任务内容
从下列条目中含有“The height and width of the screenshot is (600, 600).”的那一行起，逐字照录，到含有“tap(391, 176)”的那一行为止，首尾两行都要包括。

数据集

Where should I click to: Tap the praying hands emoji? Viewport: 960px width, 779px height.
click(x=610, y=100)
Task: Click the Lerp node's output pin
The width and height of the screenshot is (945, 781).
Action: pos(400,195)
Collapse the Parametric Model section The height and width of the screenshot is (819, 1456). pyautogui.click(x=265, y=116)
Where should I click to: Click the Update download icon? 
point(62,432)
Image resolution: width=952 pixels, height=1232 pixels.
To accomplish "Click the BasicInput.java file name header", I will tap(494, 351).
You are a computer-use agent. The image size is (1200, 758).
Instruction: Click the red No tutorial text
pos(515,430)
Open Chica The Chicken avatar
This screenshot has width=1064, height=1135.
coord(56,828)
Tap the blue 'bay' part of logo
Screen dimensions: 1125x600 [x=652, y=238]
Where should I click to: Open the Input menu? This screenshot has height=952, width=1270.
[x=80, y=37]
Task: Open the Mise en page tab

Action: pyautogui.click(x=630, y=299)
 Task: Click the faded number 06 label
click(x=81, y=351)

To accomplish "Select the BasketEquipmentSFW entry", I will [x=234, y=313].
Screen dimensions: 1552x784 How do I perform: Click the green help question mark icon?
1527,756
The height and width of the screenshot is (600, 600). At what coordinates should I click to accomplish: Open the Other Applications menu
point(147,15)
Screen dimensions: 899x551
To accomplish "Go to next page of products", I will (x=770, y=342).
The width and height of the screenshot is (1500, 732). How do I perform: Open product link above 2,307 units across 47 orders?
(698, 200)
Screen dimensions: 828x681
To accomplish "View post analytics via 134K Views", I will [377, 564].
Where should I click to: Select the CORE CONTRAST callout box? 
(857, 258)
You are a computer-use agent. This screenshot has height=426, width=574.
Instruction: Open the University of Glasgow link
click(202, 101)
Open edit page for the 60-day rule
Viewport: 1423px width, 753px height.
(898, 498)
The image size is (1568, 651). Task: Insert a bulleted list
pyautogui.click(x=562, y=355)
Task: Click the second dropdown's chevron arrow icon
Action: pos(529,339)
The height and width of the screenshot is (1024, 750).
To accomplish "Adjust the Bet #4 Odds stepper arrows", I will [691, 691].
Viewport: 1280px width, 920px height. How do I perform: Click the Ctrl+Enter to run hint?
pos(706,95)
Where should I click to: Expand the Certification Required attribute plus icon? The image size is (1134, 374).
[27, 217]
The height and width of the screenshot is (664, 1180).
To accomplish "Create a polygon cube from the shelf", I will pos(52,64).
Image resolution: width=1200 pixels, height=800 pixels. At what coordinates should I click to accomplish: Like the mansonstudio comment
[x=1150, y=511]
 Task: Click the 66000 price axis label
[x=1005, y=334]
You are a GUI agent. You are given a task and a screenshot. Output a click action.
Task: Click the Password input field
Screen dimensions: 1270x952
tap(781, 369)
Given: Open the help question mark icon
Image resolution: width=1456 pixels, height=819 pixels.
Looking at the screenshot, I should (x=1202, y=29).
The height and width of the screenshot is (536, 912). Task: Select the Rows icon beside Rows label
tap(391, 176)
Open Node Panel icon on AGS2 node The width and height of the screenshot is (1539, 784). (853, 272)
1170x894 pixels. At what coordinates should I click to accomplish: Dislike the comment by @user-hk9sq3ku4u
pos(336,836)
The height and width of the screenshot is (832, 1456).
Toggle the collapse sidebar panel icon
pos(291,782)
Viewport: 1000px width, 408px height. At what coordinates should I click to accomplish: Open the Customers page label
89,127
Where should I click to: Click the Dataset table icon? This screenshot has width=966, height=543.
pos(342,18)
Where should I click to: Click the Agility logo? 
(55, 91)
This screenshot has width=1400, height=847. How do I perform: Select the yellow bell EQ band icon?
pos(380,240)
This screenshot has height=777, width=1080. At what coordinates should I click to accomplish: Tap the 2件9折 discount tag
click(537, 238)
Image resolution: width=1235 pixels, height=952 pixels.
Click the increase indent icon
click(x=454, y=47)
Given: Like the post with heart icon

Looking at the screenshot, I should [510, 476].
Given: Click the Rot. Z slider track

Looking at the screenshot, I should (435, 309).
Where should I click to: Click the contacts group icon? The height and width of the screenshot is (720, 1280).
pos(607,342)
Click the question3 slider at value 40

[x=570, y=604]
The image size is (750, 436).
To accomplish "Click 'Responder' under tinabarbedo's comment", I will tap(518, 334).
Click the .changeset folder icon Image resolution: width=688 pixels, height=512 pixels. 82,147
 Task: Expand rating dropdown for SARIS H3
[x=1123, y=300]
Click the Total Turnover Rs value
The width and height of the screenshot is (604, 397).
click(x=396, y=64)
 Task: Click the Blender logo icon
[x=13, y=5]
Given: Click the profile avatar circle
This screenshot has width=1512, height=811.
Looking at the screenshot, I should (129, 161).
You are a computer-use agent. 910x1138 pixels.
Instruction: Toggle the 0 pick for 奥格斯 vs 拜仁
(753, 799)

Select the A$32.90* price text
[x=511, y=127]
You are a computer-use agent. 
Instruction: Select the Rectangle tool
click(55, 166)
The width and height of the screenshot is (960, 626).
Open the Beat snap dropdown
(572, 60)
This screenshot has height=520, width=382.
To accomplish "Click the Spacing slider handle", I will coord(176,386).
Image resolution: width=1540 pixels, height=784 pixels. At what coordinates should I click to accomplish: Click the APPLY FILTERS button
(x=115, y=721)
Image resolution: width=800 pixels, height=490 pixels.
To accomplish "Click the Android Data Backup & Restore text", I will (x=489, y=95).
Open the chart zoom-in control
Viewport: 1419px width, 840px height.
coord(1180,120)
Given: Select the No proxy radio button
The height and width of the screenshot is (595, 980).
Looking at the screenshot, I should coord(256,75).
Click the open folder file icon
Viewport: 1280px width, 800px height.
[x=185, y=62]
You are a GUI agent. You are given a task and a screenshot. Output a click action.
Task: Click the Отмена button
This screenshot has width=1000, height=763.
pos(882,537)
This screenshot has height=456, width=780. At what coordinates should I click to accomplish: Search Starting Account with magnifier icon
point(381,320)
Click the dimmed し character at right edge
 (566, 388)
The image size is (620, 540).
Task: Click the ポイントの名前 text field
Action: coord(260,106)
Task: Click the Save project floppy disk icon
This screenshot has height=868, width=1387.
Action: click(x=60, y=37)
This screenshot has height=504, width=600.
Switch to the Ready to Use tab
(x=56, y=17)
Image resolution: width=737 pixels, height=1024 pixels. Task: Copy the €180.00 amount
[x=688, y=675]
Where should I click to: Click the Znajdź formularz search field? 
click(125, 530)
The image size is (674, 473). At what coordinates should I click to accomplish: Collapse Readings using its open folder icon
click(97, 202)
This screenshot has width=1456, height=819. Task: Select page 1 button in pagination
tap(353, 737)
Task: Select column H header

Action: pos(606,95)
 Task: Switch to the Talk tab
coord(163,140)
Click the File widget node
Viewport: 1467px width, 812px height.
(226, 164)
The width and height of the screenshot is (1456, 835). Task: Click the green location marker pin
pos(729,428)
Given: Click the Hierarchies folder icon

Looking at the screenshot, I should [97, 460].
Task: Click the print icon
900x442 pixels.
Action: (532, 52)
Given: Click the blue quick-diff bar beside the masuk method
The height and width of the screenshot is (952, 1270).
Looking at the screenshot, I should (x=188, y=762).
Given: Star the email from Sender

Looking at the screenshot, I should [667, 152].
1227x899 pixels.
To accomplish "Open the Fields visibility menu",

完整答案
The height and width of the screenshot is (600, 600). At what coordinates should I click to accomplish: Open the Other Applications menu
point(147,15)
Screen dimensions: 899x551
To accomplish "Go to next page of products", I will (x=770, y=342).
The width and height of the screenshot is (1500, 732). How do I perform: Open product link above 2,307 units across 47 orders?
(698, 200)
Screen dimensions: 828x681
To accomplish "View post analytics via 134K Views", I will [377, 564].
Where should I click to: Select the CORE CONTRAST callout box? 
(857, 258)
You are a computer-use agent. This screenshot has height=426, width=574.
Instruction: Open the University of Glasgow link
click(202, 101)
Open edit page for the 60-day rule
Viewport: 1423px width, 753px height.
(898, 498)
The image size is (1568, 651). Task: Insert a bulleted list
pyautogui.click(x=562, y=355)
Task: Click the second dropdown's chevron arrow icon
Action: pos(529,339)
The height and width of the screenshot is (1024, 750).
To accomplish "Adjust the Bet #4 Odds stepper arrows", I will [691, 691].
Viewport: 1280px width, 920px height. How do I perform: Click the Ctrl+Enter to run hint?
pos(706,95)
Where should I click to: Expand the Certification Required attribute plus icon? The image size is (1134, 374).
[27, 217]
The height and width of the screenshot is (664, 1180).
To accomplish "Create a polygon cube from the shelf", I will pos(52,64).
Image resolution: width=1200 pixels, height=800 pixels. At what coordinates should I click to accomplish: Like the mansonstudio comment
[x=1150, y=511]
 Task: Click the 66000 price axis label
[x=1005, y=334]
You are a GUI agent. You are given a task and a screenshot. Output a click action.
Task: Click the Password input field
Screen dimensions: 1270x952
tap(781, 369)
Given: Open the help question mark icon
Image resolution: width=1456 pixels, height=819 pixels.
Looking at the screenshot, I should (x=1202, y=29).
The height and width of the screenshot is (536, 912). Task: Select the Rows icon beside Rows label
tap(391, 176)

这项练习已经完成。